As payment lags and appeals processes shift in the era of insurers' high denial rates, the impact on patient experience shouldn't be forgotten, notes Bob Boos, Vice President of Revenue Cycle at Centra Health.
How are insurers' rising denial rates affecting your approach with patients?
Bob Boos: "For a long time––20, 30 years––there have been constant metrics you're held accountable for. When you go meet with the board of directors or your CFO or financial leadership, you're often talking about the standard metrics: cash collections, discharge not final bill, A/R aging. What has become a newer metric is the patient experience: How is the patient going through the registration process, getting their bill, getting access to charity, financial discounts, and payment arrangements, how quickly they're able to take care of their bill, etc.
“How the increasing denials rate and payer delays have really impacted this is that you're getting patients who are getting bills four months, six months, or eight months down the road from the time of service, and the health system did not do anything inappropriate or improper to cause this.

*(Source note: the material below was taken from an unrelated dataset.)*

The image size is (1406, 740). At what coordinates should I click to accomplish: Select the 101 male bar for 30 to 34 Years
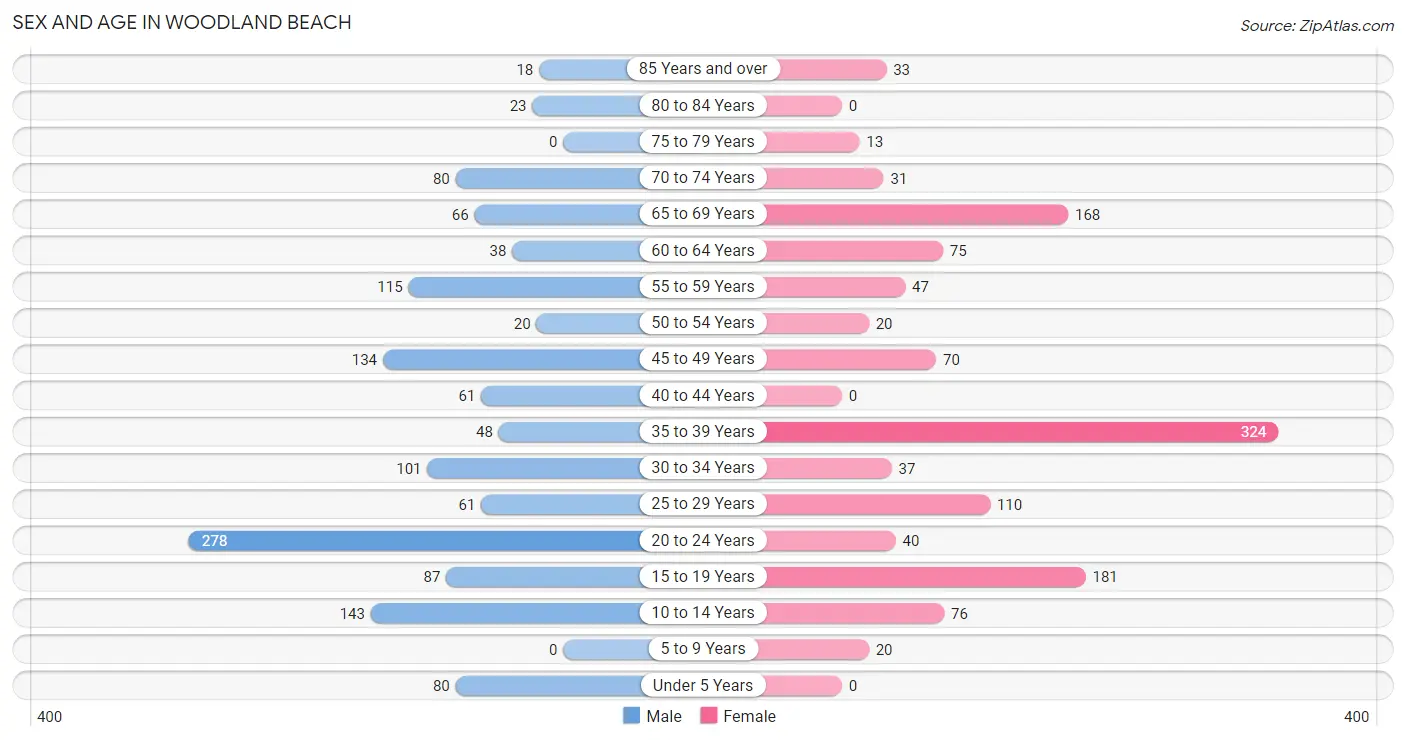pos(536,468)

For example, let's say a patient is seen in January for an emergency department service, and the health system bills out the claim a couple of days later, the insurance company pays it 20 days later, and we send it out based on guidelines of a Level Four visit. The payer comes back and says, 'Well, we believe it's a Level Three visit, so we're only going to pay the Level Three reimbursement.' That puts this amount into a dispute. The difference between the Level Three payment and the Level Four payment becomes an insurance denial and becomes a dispute over level. The health system needs to decide, 'Are we going to fight this balance, are we going to write it off and move on to the patient balance, or are we going to look for our reimbursement?'
“In these days of getting the most of our revenue cycle and fighting increasing costs, we're going after the additional revenue, because we truly believe we are following guidelines for coding, that we have billed this appropriately, that we are due the Level Four payment. What happens in this interim is we create an appeal, send records, and then send it back to a payer, who often takes four to six months to reprocess it, and the patient does not get their bill. Many EHRs do not allow you to bill this interim amount until the insurance company is finalized, until the adjudication is finalized.

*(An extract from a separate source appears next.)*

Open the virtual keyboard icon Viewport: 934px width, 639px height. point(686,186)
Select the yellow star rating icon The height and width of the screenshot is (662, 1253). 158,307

“In this four to six months interim, let's say the payer comes back and pays the appropriate amount. Great! If they deny it again, however, we must again make another decision, 'Are we going to continue to fight it, or are we going to adjust it off and bill the patient for their balance?' Either way, once this happens, we change this balance over to the patient, and we release this statement. Now, to a patient that does not know, they're now getting a bill in October for a service they received in January, and it looks to them like, 'Oh, the health system, boy, they got their billing screwed up. They're not doing their billing right.'
“When, in reality, the health system has done things correctly the whole time. We are fighting to get our proper reimbursement and not billing a patient until we get a final number, an accurate number that we're billing them. This lengthy process eats away at the patient experience, and that's something that we have to combat. So, what we (at my organization) is when we get patient surveys, if they take a moment to say, 'You know, we got a delayed or late bill,' then we're going to call them, email them, or send them a letter and explain that we did not hold this bill. 'We are not late getting you this bill. This is what happened: Your payer did not pay the proper amount. We had to resubmit the claim and fight to get it paid. It took four to six months.' And then, generally, a magical thing happens that when you take the time to explain it to a patient, they are then able to have the ability to call their payer and say, 'Why are you doing this? Why are you having these issues?' So that's more of a targeted response. So we're able to get away from it being the health system has the problem, or the health system is not able to do the right thing, and show the actual blame where it belongs.”